→ EXERCISE TEXT:
>>>

Analyze the influence of optimizing antimicrobial therapy on mortality rates

When considering the impact of optimizing antimicrobial therapy on mortality rates, it was noted that patients with HAS had a higher mortality rate than patients with CAS, regardless of whether treatment was optimized using mNGS co-culture results or solely mNGS results. However, this difference was not statistically significant (all adj.P > 0.05). Due to the small sample size, there was still no significant difference in mortality rates between CAS and HAS patients in the mNGS positive mismatch clinical diagnosis group when optimizing treatment based on traditional culture results. However, for the patients that were left, there was no significant difference in mortality rates between the two groups after accounting for antimicrobial treatment guided by clinical knowledge (Table 3).

Comparison of medical costs between CAS and HAS

It is widely recognized that sepsis frequently manifests as a critical condition accompanied by substantial treatment expenses, thereby imposing a significant economic burden on both families and society. In order to gain deeper insights into the medical expenses of sepsis patients, this study incorporates various components of medical expenditure, including total hospitalization costs, average daily hospitalization expenses, diagnostic charges, comprehensive medical service fees, treatment expenditures, and consumables expenses. All monetary figures are denominated in US dollars. All medical expenses are expressed in US dollars, utilizing the exchange rate of Renminbi (RMB) to United States dollar (USD) as of September 3, 2023. The findings indicate that the aforementioned expenditures incurred by patients with the HAS group were considerably greater compared to those with the CAS group, and this disparity was statistically significant (all adj.P < 0.01). Subsequently, to assess the potential influence of mNGS results on healthcare costs, the investigation revealed no association between divergent mNGS outcomes and various medical expenditures, irrespective of the CAS or HAS group (Supplementary Tables 3–5, all adj.P > 0.05).

Discussion

The guidelines set forth by the Surviving Sepsis Campaign recommend the prompt initiation of antibiotic treatment in adults deemed at risk of sepsis or septic shock, ideally within 1 h of identification (Evans et al., 2021). This practice is widely acknowledged as a crucial intervention to decrease mortality rates in septic patients, as supported by various studies (Kumar et al., 2006; Seymour et al., 2017; Bollinger et al., 2023). Factors that primarily influence the suitable antimicrobial treatment include pathogenic microorganisms, infection source (community or hospital), infection location, immune system status, existing medical conditions, local epidemiological information, and the presence of risk factors for antimicrobial resistance in patients (Gage-Brown et al., 2022). Nevertheless, the low pathogen detection rate of sepsis poses a considerable obstacle to quickly and accurately determining the cause. The impartiality of mNGS renders it highly promising for overcoming diagnostic challenges in scenarios where conventional methods may prove inadequate, such as culture-negative sepsis or polymicrobial infections. Thus, the objective of this study is to assess the efficacy and significance of mNGS in the identification of sepsis, particularly in filling the gap in pathogen detection for both community and hospital-acquired cases, with the aim of informing clinical practice and optimizing patient care.

<<<

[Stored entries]
>>>

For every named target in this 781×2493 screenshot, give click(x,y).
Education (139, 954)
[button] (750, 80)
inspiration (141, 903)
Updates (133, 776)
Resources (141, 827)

<<<

→ WORK ORDER:
Answer these about the text on sepsis above:
(a) Which group had the higher mortality rate, patients with HAS or patients with CAS?
(b) What exchange rate is used to express all medical expenses in US dollars?
(c) Within what time of identification do the Surviving Sepsis Campaign guidelines ideally recommend starting antibiotic treatment?

→ ANSWER BELOW:
(a) Patients with HAS.
(b) The Renminbi (RMB) to United States dollar (USD) rate as of September 3, 2023.
(c) Within 1 h.